Chapter 4. Plugin Management

In the last chapter, we discussed Gradle task, which is the atomic unit of execution in Gradle. In most cases, a task provides only a single unit of work in modules. We can choose to bundle tasks together and execute them in a certain order to provide the complete functionality. This grouping of tasks along with properties and configuration is called a plugin. A plugin is the logical grouping of tasks, which may have a life cycle. You can configure plugins to alter the behavior based on the requirements. You can extend it to provide additional features. At a broader level, Gradle provides two types of plugins; script plugin and binary plugin. Gradle treats a build script as a script plugin and you can use other build scripts in a project by importing build scripts into the current project.

Binary plugins are plugins, that we create using programming languages such as Java or Groovy. Gradle provides in-built binary plugins for different build functionalities. There are different approaches to creating a binary plugin in Gradle, which we will discuss in the Custom Plugin section. First, we will explore the script plugin.

The script plugin

A script plugin is nothing but a Gradle file, which we import into other build files. It is the same as modularizing your code across different classes. When a build file size exceeds to a certain limit or diverse functionalities are clubbed to a single file, it might be a better option to divide the cohesive tasks into different build files. Then, you can import these files to the main build file to use the new functionalities.

To import the build file you can use the following code:

apply from: <Path of otherfile.gradle>

Here, the path could be a local file or a location relative to the project directory or a valid URL. However, if you mention the URL, the downside is that the file will be downloaded each time. Once the build file is imported, you can use the tasks defined in the build file without any additional configuration.

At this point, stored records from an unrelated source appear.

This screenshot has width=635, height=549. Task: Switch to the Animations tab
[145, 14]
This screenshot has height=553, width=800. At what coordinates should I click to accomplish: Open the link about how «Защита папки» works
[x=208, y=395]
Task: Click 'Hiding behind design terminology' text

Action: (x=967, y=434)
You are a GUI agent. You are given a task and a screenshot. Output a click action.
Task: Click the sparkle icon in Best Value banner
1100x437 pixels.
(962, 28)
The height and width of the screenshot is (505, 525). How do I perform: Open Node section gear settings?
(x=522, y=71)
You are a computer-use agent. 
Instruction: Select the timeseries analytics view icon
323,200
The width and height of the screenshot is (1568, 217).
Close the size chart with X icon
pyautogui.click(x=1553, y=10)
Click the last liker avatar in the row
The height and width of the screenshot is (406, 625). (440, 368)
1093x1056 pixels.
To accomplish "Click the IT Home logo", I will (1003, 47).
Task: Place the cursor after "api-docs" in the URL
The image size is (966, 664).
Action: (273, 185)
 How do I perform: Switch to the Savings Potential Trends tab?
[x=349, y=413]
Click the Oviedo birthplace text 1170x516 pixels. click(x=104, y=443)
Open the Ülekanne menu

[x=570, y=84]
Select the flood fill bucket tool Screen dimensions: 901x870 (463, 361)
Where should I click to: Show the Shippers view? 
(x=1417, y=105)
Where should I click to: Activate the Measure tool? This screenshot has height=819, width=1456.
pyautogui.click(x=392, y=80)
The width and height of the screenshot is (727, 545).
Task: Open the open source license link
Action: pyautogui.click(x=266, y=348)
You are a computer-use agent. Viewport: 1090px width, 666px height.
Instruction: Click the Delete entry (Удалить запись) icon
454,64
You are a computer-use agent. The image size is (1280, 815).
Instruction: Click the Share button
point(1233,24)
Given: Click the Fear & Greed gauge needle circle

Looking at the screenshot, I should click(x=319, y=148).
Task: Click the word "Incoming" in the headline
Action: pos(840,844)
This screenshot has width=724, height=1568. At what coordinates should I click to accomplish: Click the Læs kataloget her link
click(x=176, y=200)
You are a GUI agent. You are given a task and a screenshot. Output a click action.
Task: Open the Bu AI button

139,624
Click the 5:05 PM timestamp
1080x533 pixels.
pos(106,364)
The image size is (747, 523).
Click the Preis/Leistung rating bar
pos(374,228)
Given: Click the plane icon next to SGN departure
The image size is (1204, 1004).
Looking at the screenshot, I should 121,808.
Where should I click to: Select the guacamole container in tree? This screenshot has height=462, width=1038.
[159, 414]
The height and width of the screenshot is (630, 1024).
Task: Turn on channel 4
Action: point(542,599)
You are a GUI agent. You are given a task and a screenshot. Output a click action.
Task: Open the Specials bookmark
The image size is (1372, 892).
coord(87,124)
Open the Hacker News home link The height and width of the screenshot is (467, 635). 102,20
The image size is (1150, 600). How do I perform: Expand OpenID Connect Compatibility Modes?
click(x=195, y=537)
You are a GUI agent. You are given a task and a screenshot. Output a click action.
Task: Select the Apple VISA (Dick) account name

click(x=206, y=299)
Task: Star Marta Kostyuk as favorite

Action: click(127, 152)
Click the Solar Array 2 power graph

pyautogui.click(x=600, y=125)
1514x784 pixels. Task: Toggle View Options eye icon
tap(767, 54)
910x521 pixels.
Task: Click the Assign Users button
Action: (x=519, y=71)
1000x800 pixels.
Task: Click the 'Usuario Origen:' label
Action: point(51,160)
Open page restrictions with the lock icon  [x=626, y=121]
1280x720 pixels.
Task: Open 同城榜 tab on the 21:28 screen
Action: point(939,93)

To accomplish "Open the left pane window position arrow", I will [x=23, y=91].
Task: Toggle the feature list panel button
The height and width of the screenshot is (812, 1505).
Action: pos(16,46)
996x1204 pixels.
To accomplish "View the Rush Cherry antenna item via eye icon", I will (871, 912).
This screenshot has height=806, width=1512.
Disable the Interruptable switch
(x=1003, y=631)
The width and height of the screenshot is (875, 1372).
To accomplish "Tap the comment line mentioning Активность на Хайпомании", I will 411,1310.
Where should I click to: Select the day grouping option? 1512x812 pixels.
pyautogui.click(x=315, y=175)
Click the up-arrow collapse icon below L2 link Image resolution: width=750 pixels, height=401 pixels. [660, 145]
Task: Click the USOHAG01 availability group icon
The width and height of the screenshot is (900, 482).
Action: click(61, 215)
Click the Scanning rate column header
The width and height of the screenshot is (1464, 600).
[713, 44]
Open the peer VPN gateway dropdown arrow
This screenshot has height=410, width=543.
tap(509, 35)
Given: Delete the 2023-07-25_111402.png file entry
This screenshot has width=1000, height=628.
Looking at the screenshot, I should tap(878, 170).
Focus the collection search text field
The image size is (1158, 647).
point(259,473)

If you are adding multiple build files in the main build file, make sure you do not have tasks with the same name in the imported build files. During import, if Gradle finds two tasks with the same name, it will throw the following exception:

* What went wrong:
A problem occurred evaluating script.
> Cannot add task ':<TASK_NAME>' as a task with that name already exists.
* Try:
Run with --stacktrace option to get the stack trace. Run with --info or --debug option to get more log output.

Consider the following directory structure:

/Chapter4/scriptplugin.gradle

task scriptPluginTask1 << {
  println "this is scplugin1"
}

/Chapter4/build.gradle

apply from: 'scriptplugin.gradle'

task mainTask << {
  println "This is main task"
}

Execute the following command:

$ gradle mainTask scriptPluginTask1
:mainTask
This is main task
:scriptPluginTask1
this is scplugin1

BUILD SUCCESSFUL

Here, we have defined the scriptPluginTask1 in the scriptplugin.gradle file and have imported this build file in the main script build.gradle. Thus, importing the scriptplugin.gradle file into build.gradle will make scriptPluginTask1 available in the main build file and you can call it directly without mentioning any build filename.